Je ne suis pas forcément fan de l’excès de violence, mais une fois de temps en temps, ça défoule. Je ne suis pas non plus fan de la violence gratuite, mais dans le cas de ce roman, elle constitue le thème de base. Alors c’est bien écrit. C’est un roman court qui se lit très vite. Ça se passe quelque part, on ne sait pas vraiment où, mais ça pourrait être n’importe où, car ça n’a franchement aucune importance ! C’est rock and roll. C’est bien barré, comme avait l’habitude de nous proposer l’Atelier Mosésu (l’éditeur). Et ça distille quelques messages sur notre société. Donc pour ceux qui aiment ce genre de lecture, allez-y les yeux fermés, mais surveillez vos arrières quand même.

Merci monsieur Falvo pour ce voyage au centre de la noirceur de l’âme humaine.
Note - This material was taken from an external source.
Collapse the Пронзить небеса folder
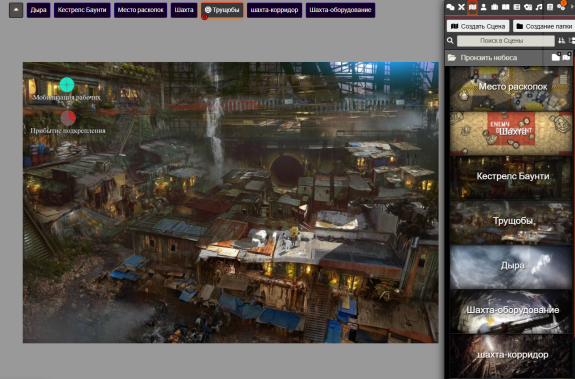The image size is (575, 379). click(x=509, y=58)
"Entre deux mondes" d'Olivier Norek

publié le 11 mai 2018 à 06:45 par Gilles Debouverie

Autant vous dire que Monsieur Norek était attendu au tournant, après tout le bien que j’entendais de lui depuis quelques mois, et surtout depuis la sortie de son troisième roman. Et pour ne rien gâcher, le monsieur est au demeurant fort sympathique.
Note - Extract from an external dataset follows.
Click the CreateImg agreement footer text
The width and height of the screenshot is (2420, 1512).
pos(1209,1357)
Je commence par le pitch : Entre deux mondes raconte les histoires croisées de trois personnages. Commençons par le flic, Bastien, qui vient de s’installer à Calais pour des raisons familiales et qui découvre la jungle, cette zone dans laquelle les lois et les droits ne sont plus vraiment ceux de la France. Il y a Adam, l’ancien flic syrien, qui a envoyé sa femme et sa fille en France pensant que leurs vies étaient en danger chez eux, et qui part ensuite à leur recherche. Et enfin Kilani, cet enfant orphelin et muet, venu d’Afrique, et cachant de terribles secrets.
Ces trois personnages vont se rencontrer à Calais. Le flic français tentera de faire normalement son travail dans un endroit hors norme, le syrien tentera de retrouver sa famille, et le gamin tentera de survivre et de rejoindre l’Angleterre.
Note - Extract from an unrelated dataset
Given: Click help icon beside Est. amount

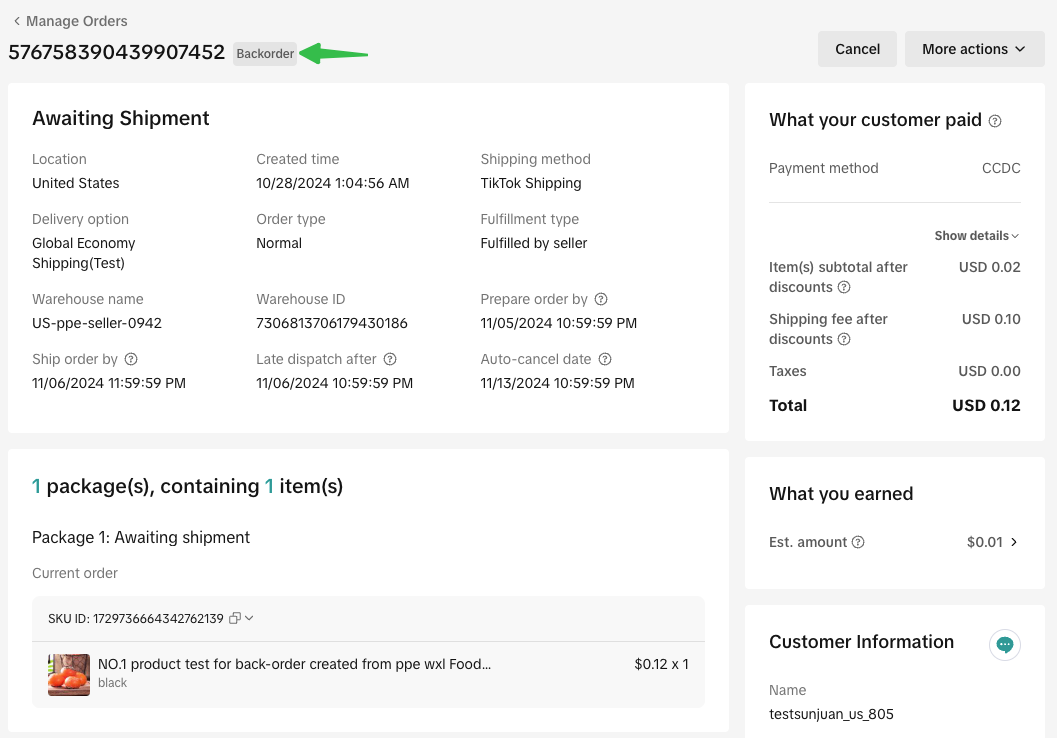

On ne peut que s’attacher à ces trois personnages, tous empreints d’humanité. Cette histoire ne peut que nous toucher, d’autant plus nous, gens du Nord, habitants à quelques kilomètres de Calais. L’écriture de Monsieur Norek est agréable, la structure de l’histoire est prenante, ses personnages tous attachants.
Donc pari gagné !
Cependant, je vais me permettre un léger bémol quitte à m’attirer les foudres des fans, mais je suis resté un poil sur ma faim en ce qui concerne Adam. Je ne peux pas dévoiler ici le pourquoi sans spoiler et suis prêt à en discuter en privé avec ceux qui seraient intéressés.